So the idea of the ‘Word’ contained the idea of One Who was uncreated and eternal, Who was the source and controller of the Universe, and was the effective instrument of God in providing life and light and overcoming the darkness. That is why the writer to the Hebrews, in Hebrews 1:1-3, says ‘God has spoken to us by a Son --- through Whom also He created the world --- Who --- upholds all things by His powerful word’.

Yet in the end John’s emphasis is surely finally on Jesus as the One who IS the Gospel, the very Word of truth, the One Who is the Word of God to man, The One Who is God’s saving Word. Certainly we are to see that He was the creative Word, and the sustaining Word, the uncreated One who was ever with God and sustains all things, but most importantly He was to be seen as the saving Word, from which all else takes its meaning. In Him was life, and the life was the light of men. Through Him we receive eternal life. Thus even from the beginning the idea of Him as the Worker of Salvation was pre-eminent.

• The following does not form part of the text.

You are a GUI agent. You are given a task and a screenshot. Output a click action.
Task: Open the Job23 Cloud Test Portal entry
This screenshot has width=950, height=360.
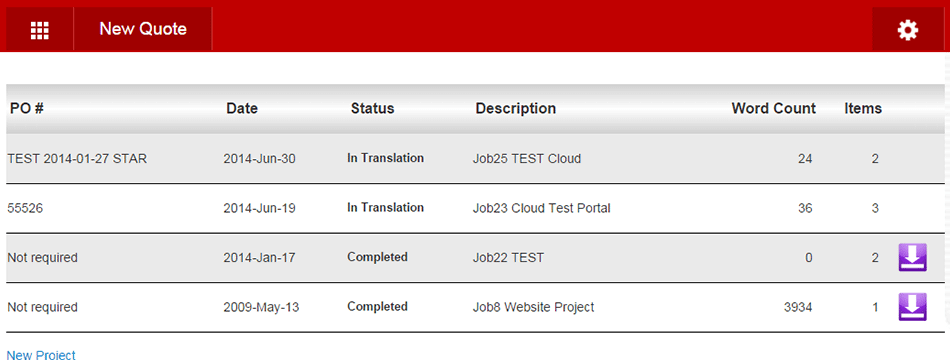541,208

This is why throughout the Gospel special emphasis is laid on Jesus’ own ‘word’ (logos). See John 2:22; John 4:41; John 4:50; John 5:24; John 8:20; John 8:37; John 8:43; John 12:48; John 15:3; John 17:14. As ‘the Word’ His word is powerful and effective and of vital importance so that those who refuse to respond to it can only come under judgment. What He is as ‘the Word’ comes out in His spoken word which is God’s word to men.

So to sum up we may see the Word as:

· The One through Whom God has created.

· The One Who gives spiritual life and light.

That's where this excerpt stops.